Study finds 93% of driver-cyclist incidents are caused by driver fault

Monash University has published a research study on interactions between drivers and cyclists in the ACT. They sent cyclists out wearing cameras and GPS trackers for several months and recorded what happened.

If you’ve ever ridden a bike on Australian roads, you won’t be surprised to hear that,

A total of 91 potentially unsafe cyclist-interactions were identified. In the majority of events (93.4%), the behaviour of the driver led to the event. The most common event type was left turn (37.3%) which involved a driver turning left across the path of the cyclist, drivers turning across cyclists’ path from the adjacent direction (32.9%). Unexpectedly opened vehicle doors accounted for 17.6% of cyclist-driver interactions. In the majority of all events, a crash was avoided due to the evasive actions taken by cyclists.

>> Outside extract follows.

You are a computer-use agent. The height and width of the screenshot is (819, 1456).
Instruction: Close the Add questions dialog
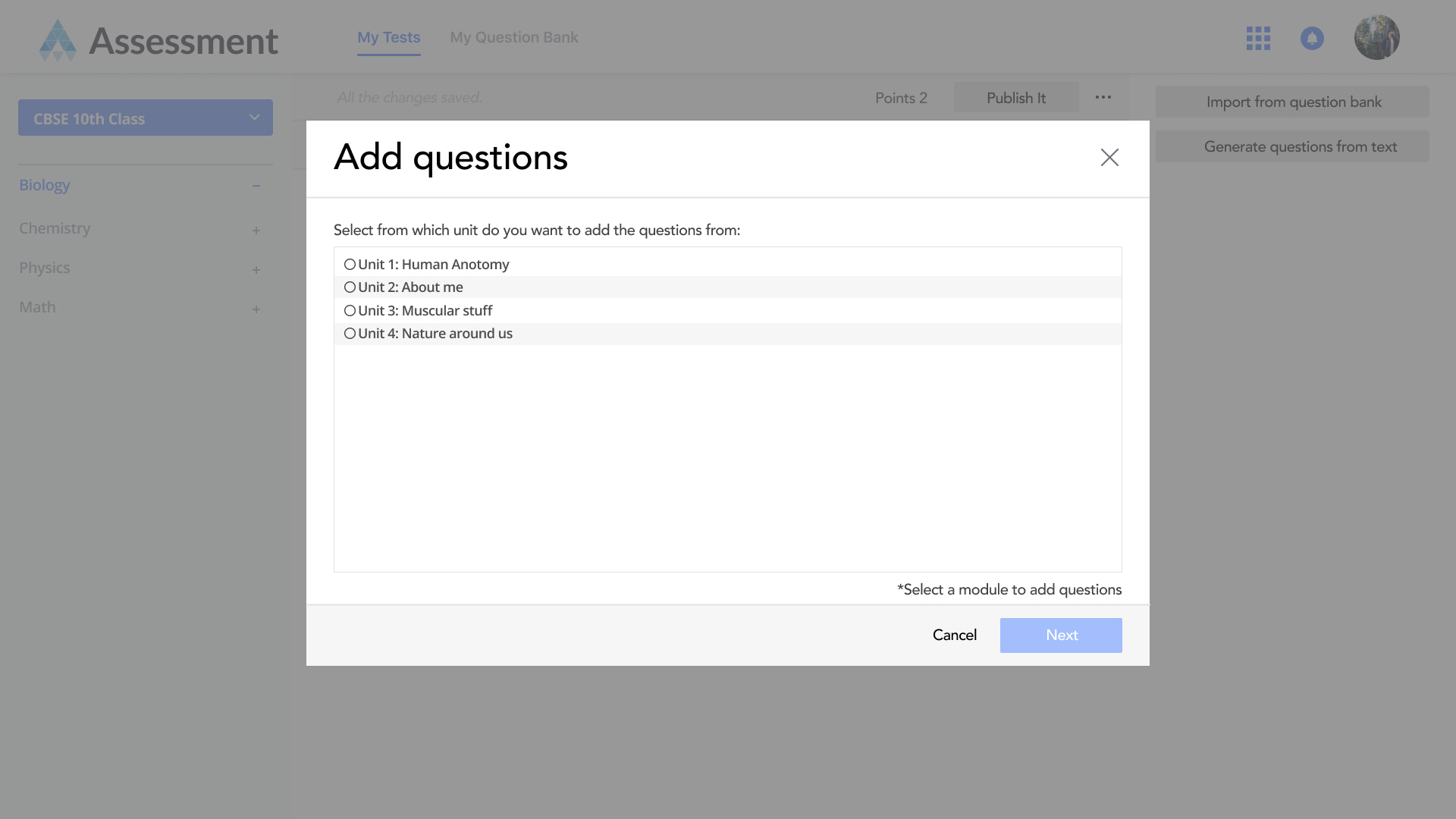[x=1109, y=157]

Anecdotally, my experience is that many Australian drivers are a liability around cyclists, whether through malice or sheer blithe incompetence. It’s something that policy makers have failed to address over several decades, and that’s shameful.

When you read through the recommendations and realise exactly how little is currently done to ensure adequate driver training relating to cyclists – for professional and ordinary drivers alike – it’s no wonder accidents and near-misses are so common.

I would like to know why cyclist advocacy groups have had so little success on these issues over the past couple of decades.

You can read the study here.



One thought on “Study finds 93% of driver-cyclist incidents are caused by driver fault”

  1. In the USA, approximately 29% of all bicycle accidents involve an automobile. I can’t seem to find the statistics in relation to the fault of the accident. In any case, I’m with you on this. The USA has been increasing the amount of bike-only paths and bike lanes in and around its metropolitan areas, but I can’t ever say that feel completely safe while in the saddle. There’s always going to be that one vehicle in a hurry or is just impatient and/or angry and will take out aggression on the innocent cyclist, regardless of how safe their ride is.

    The truth of the matter is, the solution begins in adolescence. While the youth of Australia/USA are learning to drive, they need to be taught the correct way to drive and they need to understand that a bike is like any other vehicle. On the flip side, cyclists also need to be taught how to ride around vehicles at a young age as well. I’ve seen some pretty dumb cyclists.